Hi, I'm having an issue with a script should be getting data via POST from a form and then updating the data based a 2nd post variable.  However, even though the post variables echo fine when I checked, they don't seem to work inside the update mysql query. I've checked on several websites and my syntax seems good.

 

 

Please Help!!

_--Zach

<?php

$con = mysql_connect("localhost","NAME","PASSWORD");
if (!$con)
  {
  die('Could not connect: ' . mysql_error());
  }
mysql_select_db("DB", $con);
mysql_query("UPDATE DB SET value1 = $_POST['data1'] WHERE value = $_POST['data2']");
mysql_close($con);
?>

 

 

 

 

[attachment deleted by admin]

[Maq]

Most likely your query is invalid.  What types of columns are 'value1' and 'value'?  My guess is that your columns are a type that require single quotes around them.  For a quick and dirty way to display mysql errors you can modify your code to this:

 

mysql_query("UPDATE DB SET value1 = $_POST['data1'] WHERE value = $_POST['data2']") or die("Error: " . mysql_error());

 

For a better way and explanation of how to properly handle mysql errors you should read this - http://www.phpfreaks.com/blog/or-die-must-die.

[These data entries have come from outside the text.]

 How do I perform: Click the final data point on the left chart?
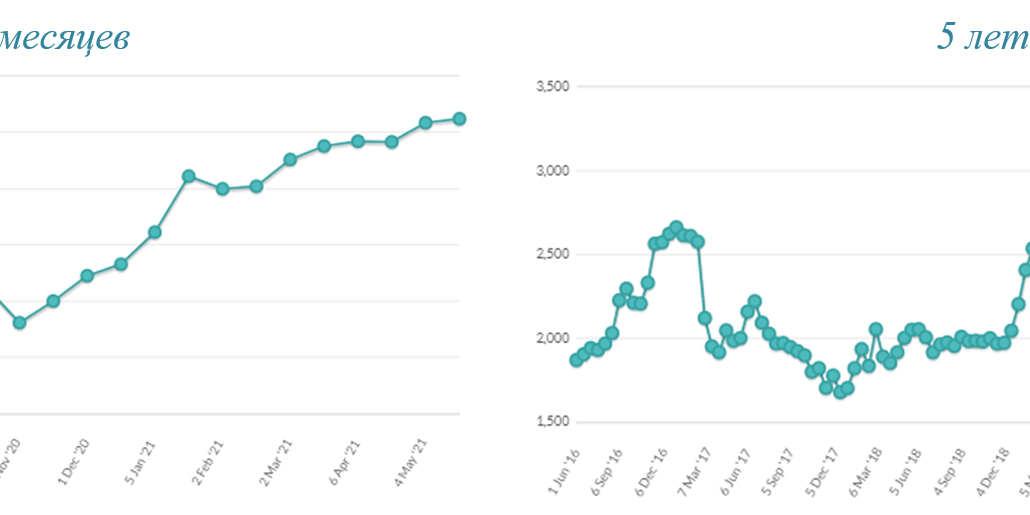(x=459, y=119)
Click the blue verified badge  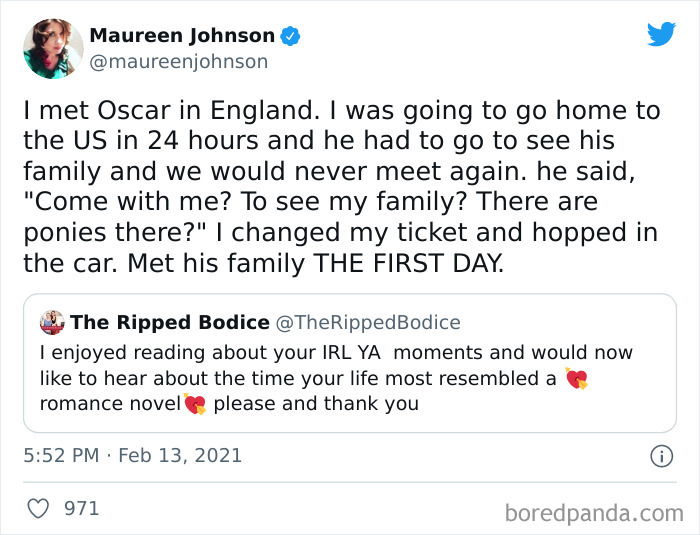[x=290, y=36]
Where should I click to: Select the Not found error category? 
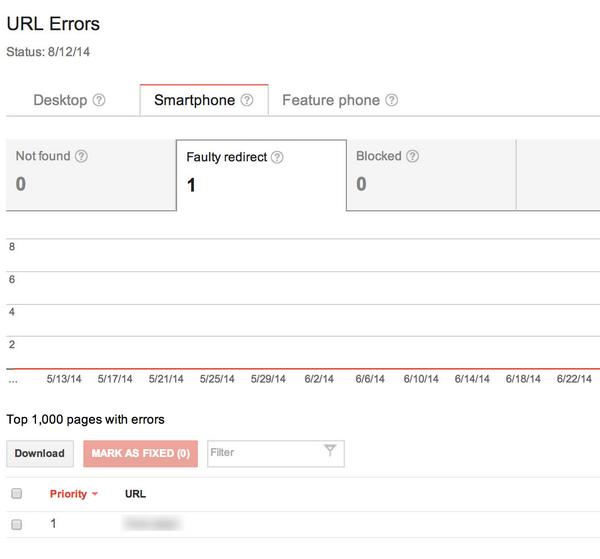[90, 174]
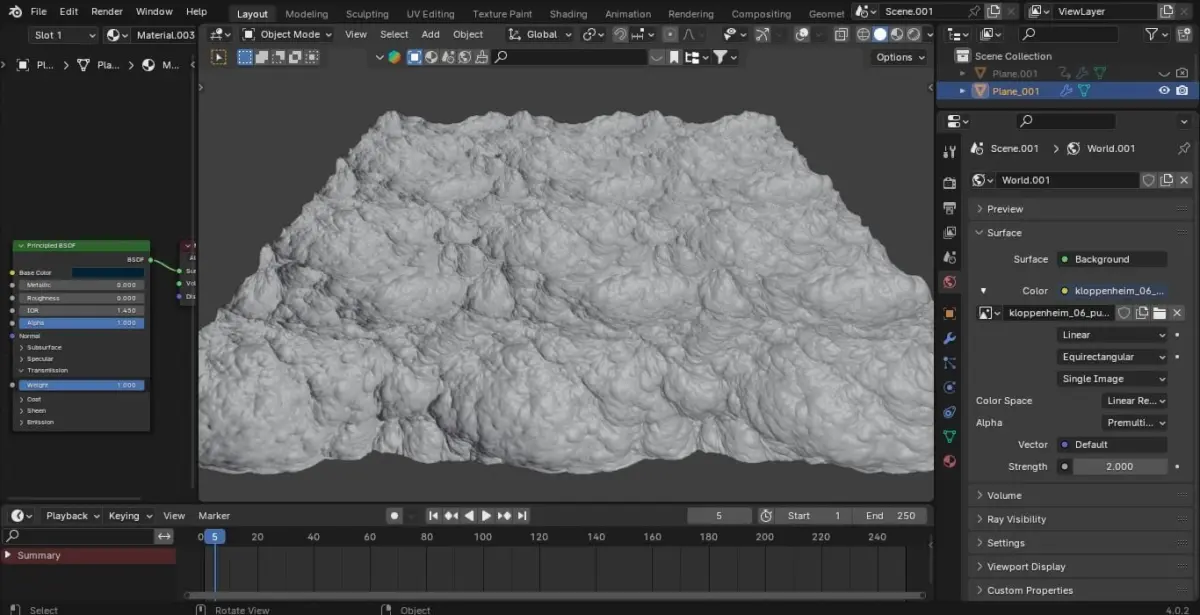
Task: Expand the Ray Visibility panel
Action: 1016,519
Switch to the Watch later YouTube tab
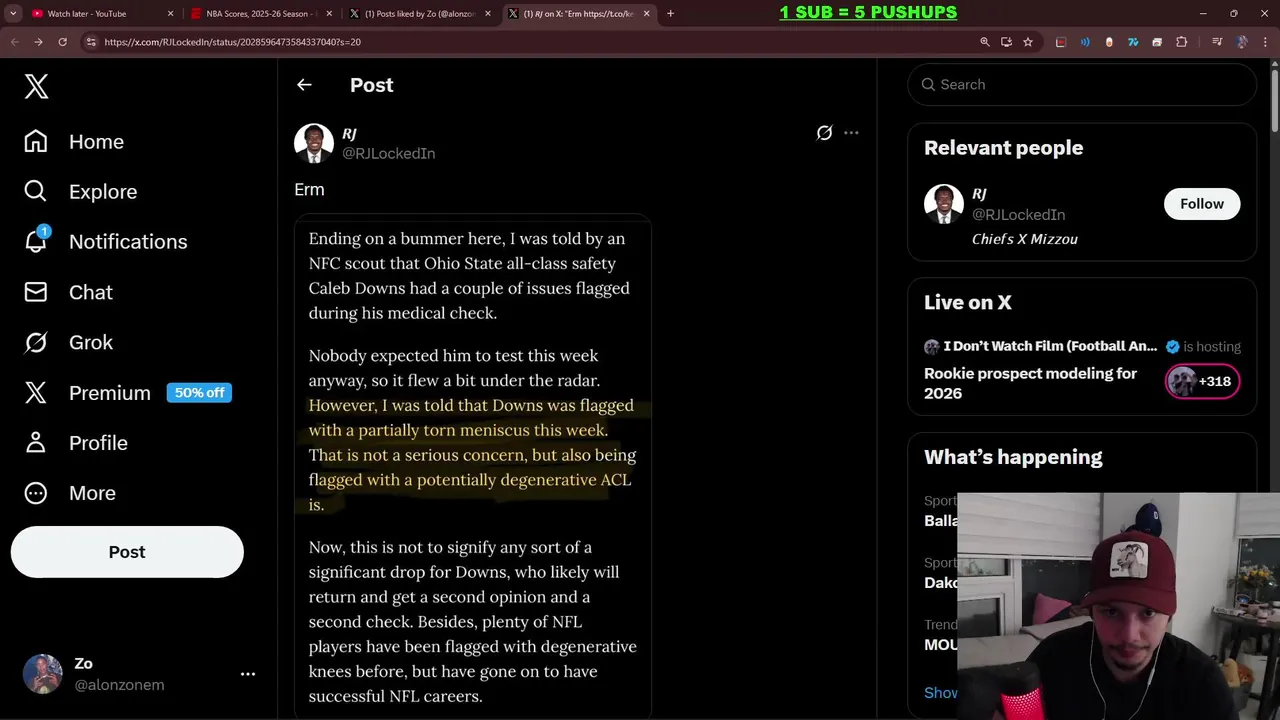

You should also sanitize your post values with mysql_real_escape_string.

[VictorVonKai]

The columns are both TEXT. Also,

I added the debug code to from your previous post. However, I didn't get any output from it.

[PFMaBiSmAd]

The code you posted contains fatal parse/syntax errors due to putting array variables inside of a string. You would need to put {} around each {$_POST[...]} variable and you should be developing and debugging your code on a system with error_reporting set to E_ALL and display_errors set to ON in your master php.ini (or a local php.ini or a .htaccess file) so that all the errors that php detects will be reported and displayed. You will save a ton of time.

 

Also, since the values are apparently text, you would need to enclose them in single-quotes inside of the query to prevent sql syntax errors.

 

mysql_query("UPDATE DB SET value1 = '{$_POST['data1']}' WHERE value = '{$_POST['data2']}'");

[VictorVonKai]

Thank You!!!

I have only been using php for about two months(I've been animating and coding in flash for about a year now) now, and this is part of my first real program in php.